DROUGHT MONITOR REFLECTS ADDITIONAL DROUGHT IMPROVEMENT ACROSS THE EASTERN CORN BELT... According to the National Drought Monitor, 40.2% of the Midwest is now drought-free, compared to 32.8% last week. With most of the eastern Corn Belt now drought-free, focus is on mending the drought in the western Corn Belt. No change was made to the drought in Iowa.
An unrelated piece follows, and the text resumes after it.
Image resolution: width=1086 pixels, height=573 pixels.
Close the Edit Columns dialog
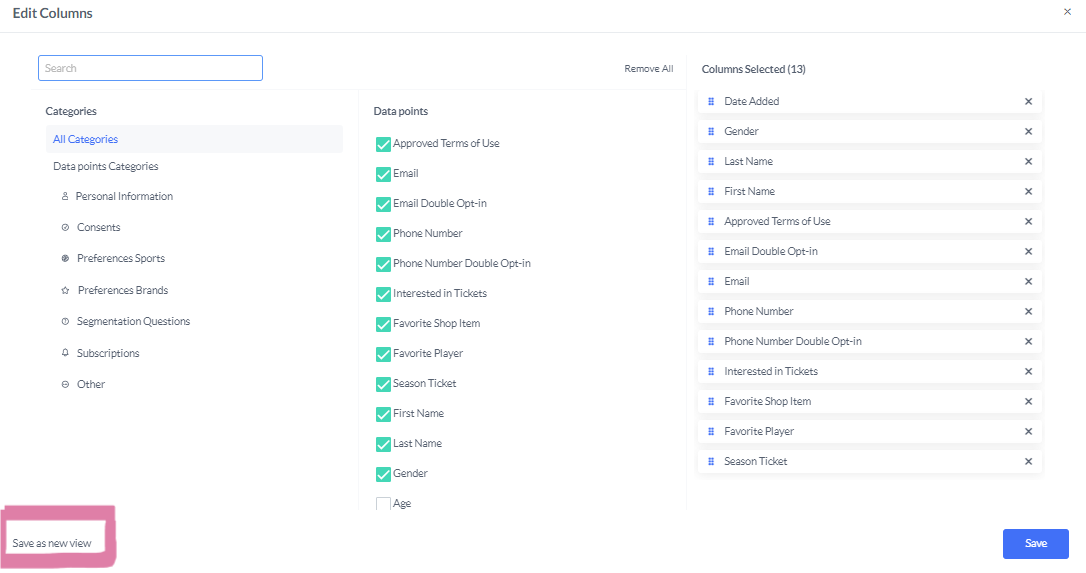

Across the South, 34.65% is now drought-free, which compares to 31.46% last week. "The areas from eastern Oklahoma through Arkansas saw significant improvements in Extreme (D3), Severe (D2), Moderate Drought (D1) and Abnormal Dryness this week with the passing of the January 29-30 storm. In southern Texas and the Oklahoma Panhandle, areas of Exceptional (D4), Extreme (D3), Severe (D2), and Moderate Drought (D1) expanded, as did Abnormal Dryness (D0). In South Texas, this was largely due to dry conditions compounded by above-normal temperatures and wind," states the monitor. Click here for related maps.

 

FARM BILL UNCERTAINTY ABOUNDS... Washington Consultant Jim Wiesemeyer notes that recent talks with key farm bill players and stakeholders reveal there is a lot of uncertainty regarding the farm bill. For instance, no one seems to be able to nail down a timeline for a new farm bill and no one knows which legislative vehicle (if any) the farm bill will be attached to. The legislation could be a stand-alone bill tied to prior instructions for budget savings. The coming debt limit hike bill this summer could include an assumption of farm bill budget cuts to be determined by the ag panels. And some farm bill watchers say another one-year extension of the 2008 Farm Bill extension at the end of 2013 cannot be ruled out if other legislative efforts falter. Learn more.

 

CHALLENGES TO CBO BASELINE PROJECTIONS... CBO projections released earlier this week are being questioned in several areas, including their corn planted acreage assumptions for 2014 forward. For example, CBO projects 8 million fewer corn acres planted in 2014 and the baseline shows a continued lower-than-expected corn planting projection for most of the 10-year baseline. CBO's updated projections also show a $700-million boost in ACRE payouts from the prior baseline -- likely fitting with their price projections -- but this estimate is nevertheless being challenged by some industry analysts. Another CBO projection notable is that it sees a 34% decline in the dairy spending baseline. This emphasizes that those pushing for a controversial dairy policy change that includes supply management language will face both budget problems and growing resistance in the House outside the Ag Panel.

 

AG PANEL SHIFTS PRESENT FOOD STAMP CUT CHALLENGES... There will eventually be 12 new Democratic members on the House Ag Committee. Ranking member Collin Peterson (D-Minn.) may have a harder time bringing along urban members to agree with the same (if not higher) cuts in food stamp funding ahead. Should the House farm bill be debated and voted on by the full chamber, some sources predict a big push for even larger food stamp funding cuts than what the House Ag Committee approved last year.